→ Problem to work on
All entries below are to be copied precisely as they appear.

→ Dataset

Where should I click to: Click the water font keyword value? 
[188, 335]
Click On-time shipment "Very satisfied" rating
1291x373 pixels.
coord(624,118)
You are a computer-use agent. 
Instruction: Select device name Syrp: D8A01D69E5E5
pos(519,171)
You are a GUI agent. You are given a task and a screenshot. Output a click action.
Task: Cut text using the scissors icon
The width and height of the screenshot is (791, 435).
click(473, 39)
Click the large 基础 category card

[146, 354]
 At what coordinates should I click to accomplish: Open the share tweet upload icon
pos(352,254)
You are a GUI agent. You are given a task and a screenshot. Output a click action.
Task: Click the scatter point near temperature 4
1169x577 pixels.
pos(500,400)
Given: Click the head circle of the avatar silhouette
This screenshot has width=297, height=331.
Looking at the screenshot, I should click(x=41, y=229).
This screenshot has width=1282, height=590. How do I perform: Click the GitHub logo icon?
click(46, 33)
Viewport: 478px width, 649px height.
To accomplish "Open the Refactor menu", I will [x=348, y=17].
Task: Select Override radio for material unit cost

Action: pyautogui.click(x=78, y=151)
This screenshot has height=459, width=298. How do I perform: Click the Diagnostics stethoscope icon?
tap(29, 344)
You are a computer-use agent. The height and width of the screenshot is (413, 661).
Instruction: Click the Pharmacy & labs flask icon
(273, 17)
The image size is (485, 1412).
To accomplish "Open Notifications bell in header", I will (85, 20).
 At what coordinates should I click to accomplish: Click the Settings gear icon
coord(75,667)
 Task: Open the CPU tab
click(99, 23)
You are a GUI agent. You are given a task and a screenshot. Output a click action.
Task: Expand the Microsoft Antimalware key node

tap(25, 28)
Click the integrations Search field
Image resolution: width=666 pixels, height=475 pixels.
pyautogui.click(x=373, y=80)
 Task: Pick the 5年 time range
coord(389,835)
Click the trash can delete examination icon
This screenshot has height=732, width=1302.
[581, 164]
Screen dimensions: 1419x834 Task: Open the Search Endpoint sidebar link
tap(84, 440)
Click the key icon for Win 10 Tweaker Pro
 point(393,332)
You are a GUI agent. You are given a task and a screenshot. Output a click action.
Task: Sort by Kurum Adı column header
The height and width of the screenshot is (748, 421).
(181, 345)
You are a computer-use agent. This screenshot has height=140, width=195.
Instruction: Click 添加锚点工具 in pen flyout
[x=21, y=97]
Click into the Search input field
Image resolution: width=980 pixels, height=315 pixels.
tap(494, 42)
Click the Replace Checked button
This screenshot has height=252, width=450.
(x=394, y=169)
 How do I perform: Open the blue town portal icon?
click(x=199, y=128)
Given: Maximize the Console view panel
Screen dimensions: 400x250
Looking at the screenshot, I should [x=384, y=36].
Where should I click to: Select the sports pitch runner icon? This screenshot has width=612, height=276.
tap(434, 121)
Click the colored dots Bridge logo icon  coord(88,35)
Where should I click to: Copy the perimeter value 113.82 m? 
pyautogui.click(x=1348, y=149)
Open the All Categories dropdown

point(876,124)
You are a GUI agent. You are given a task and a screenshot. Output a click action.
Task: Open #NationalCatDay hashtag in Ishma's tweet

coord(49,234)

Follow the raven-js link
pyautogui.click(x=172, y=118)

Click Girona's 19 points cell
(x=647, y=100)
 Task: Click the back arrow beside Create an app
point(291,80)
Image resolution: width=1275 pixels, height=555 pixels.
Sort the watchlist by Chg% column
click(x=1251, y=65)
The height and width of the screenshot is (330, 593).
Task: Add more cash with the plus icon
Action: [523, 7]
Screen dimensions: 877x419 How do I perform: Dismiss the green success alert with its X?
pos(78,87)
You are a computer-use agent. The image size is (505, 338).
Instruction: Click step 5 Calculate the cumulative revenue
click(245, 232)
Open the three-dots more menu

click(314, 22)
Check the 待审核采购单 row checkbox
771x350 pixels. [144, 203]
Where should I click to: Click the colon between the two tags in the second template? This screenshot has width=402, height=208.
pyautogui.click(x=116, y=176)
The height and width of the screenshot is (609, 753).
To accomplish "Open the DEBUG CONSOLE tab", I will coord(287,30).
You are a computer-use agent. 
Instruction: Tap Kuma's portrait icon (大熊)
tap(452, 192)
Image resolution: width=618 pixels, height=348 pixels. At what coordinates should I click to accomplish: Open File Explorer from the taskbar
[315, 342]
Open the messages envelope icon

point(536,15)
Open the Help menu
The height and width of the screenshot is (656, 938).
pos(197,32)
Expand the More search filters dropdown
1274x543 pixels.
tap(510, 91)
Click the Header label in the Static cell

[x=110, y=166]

→ Solution to the problem
Where should I click to: Click the water font keyword value? 
[188, 335]
Click On-time shipment "Very satisfied" rating
1291x373 pixels.
coord(624,118)
You are a computer-use agent. 
Instruction: Select device name Syrp: D8A01D69E5E5
pos(519,171)
You are a GUI agent. You are given a task and a screenshot. Output a click action.
Task: Cut text using the scissors icon
The width and height of the screenshot is (791, 435).
click(473, 39)
Click the large 基础 category card

[146, 354]
 At what coordinates should I click to accomplish: Open the share tweet upload icon
pos(352,254)
You are a GUI agent. You are given a task and a screenshot. Output a click action.
Task: Click the scatter point near temperature 4
1169x577 pixels.
pos(500,400)
Given: Click the head circle of the avatar silhouette
This screenshot has width=297, height=331.
Looking at the screenshot, I should click(x=41, y=229).
This screenshot has width=1282, height=590. How do I perform: Click the GitHub logo icon?
click(46, 33)
Viewport: 478px width, 649px height.
To accomplish "Open the Refactor menu", I will [x=348, y=17].
Task: Select Override radio for material unit cost

Action: pyautogui.click(x=78, y=151)
This screenshot has height=459, width=298. How do I perform: Click the Diagnostics stethoscope icon?
tap(29, 344)
You are a computer-use agent. The height and width of the screenshot is (413, 661).
Instruction: Click the Pharmacy & labs flask icon
(273, 17)
The image size is (485, 1412).
To accomplish "Open Notifications bell in header", I will (85, 20).
 At what coordinates should I click to accomplish: Click the Settings gear icon
coord(75,667)
 Task: Open the CPU tab
click(99, 23)
You are a GUI agent. You are given a task and a screenshot. Output a click action.
Task: Expand the Microsoft Antimalware key node

tap(25, 28)
Click the integrations Search field
Image resolution: width=666 pixels, height=475 pixels.
pyautogui.click(x=373, y=80)
 Task: Pick the 5年 time range
coord(389,835)
Click the trash can delete examination icon
This screenshot has height=732, width=1302.
[581, 164]
Screen dimensions: 1419x834 Task: Open the Search Endpoint sidebar link
tap(84, 440)
Click the key icon for Win 10 Tweaker Pro
 point(393,332)
You are a GUI agent. You are given a task and a screenshot. Output a click action.
Task: Sort by Kurum Adı column header
The height and width of the screenshot is (748, 421).
(181, 345)
You are a computer-use agent. This screenshot has height=140, width=195.
Instruction: Click 添加锚点工具 in pen flyout
[x=21, y=97]
Click into the Search input field
Image resolution: width=980 pixels, height=315 pixels.
tap(494, 42)
Click the Replace Checked button
This screenshot has height=252, width=450.
(x=394, y=169)
 How do I perform: Open the blue town portal icon?
click(x=199, y=128)
Given: Maximize the Console view panel
Screen dimensions: 400x250
Looking at the screenshot, I should [x=384, y=36].
Where should I click to: Select the sports pitch runner icon? This screenshot has width=612, height=276.
tap(434, 121)
Click the colored dots Bridge logo icon  coord(88,35)
Where should I click to: Copy the perimeter value 113.82 m? 
pyautogui.click(x=1348, y=149)
Open the All Categories dropdown

point(876,124)
You are a GUI agent. You are given a task and a screenshot. Output a click action.
Task: Open #NationalCatDay hashtag in Ishma's tweet

coord(49,234)

Follow the raven-js link
pyautogui.click(x=172, y=118)

Click Girona's 19 points cell
(x=647, y=100)
 Task: Click the back arrow beside Create an app
point(291,80)
Image resolution: width=1275 pixels, height=555 pixels.
Sort the watchlist by Chg% column
click(x=1251, y=65)
The height and width of the screenshot is (330, 593).
Task: Add more cash with the plus icon
Action: [523, 7]
Screen dimensions: 877x419 How do I perform: Dismiss the green success alert with its X?
pos(78,87)
You are a computer-use agent. The image size is (505, 338).
Instruction: Click step 5 Calculate the cumulative revenue
click(245, 232)
Open the three-dots more menu

click(314, 22)
Check the 待审核采购单 row checkbox
771x350 pixels. [144, 203]
Where should I click to: Click the colon between the two tags in the second template? This screenshot has width=402, height=208.
pyautogui.click(x=116, y=176)
The height and width of the screenshot is (609, 753).
To accomplish "Open the DEBUG CONSOLE tab", I will coord(287,30).
You are a computer-use agent. 
Instruction: Tap Kuma's portrait icon (大熊)
tap(452, 192)
Image resolution: width=618 pixels, height=348 pixels. At what coordinates should I click to accomplish: Open File Explorer from the taskbar
[315, 342]
Open the messages envelope icon

point(536,15)
Open the Help menu
The height and width of the screenshot is (656, 938).
pos(197,32)
Expand the More search filters dropdown
1274x543 pixels.
tap(510, 91)
Click the Header label in the Static cell

[x=110, y=166]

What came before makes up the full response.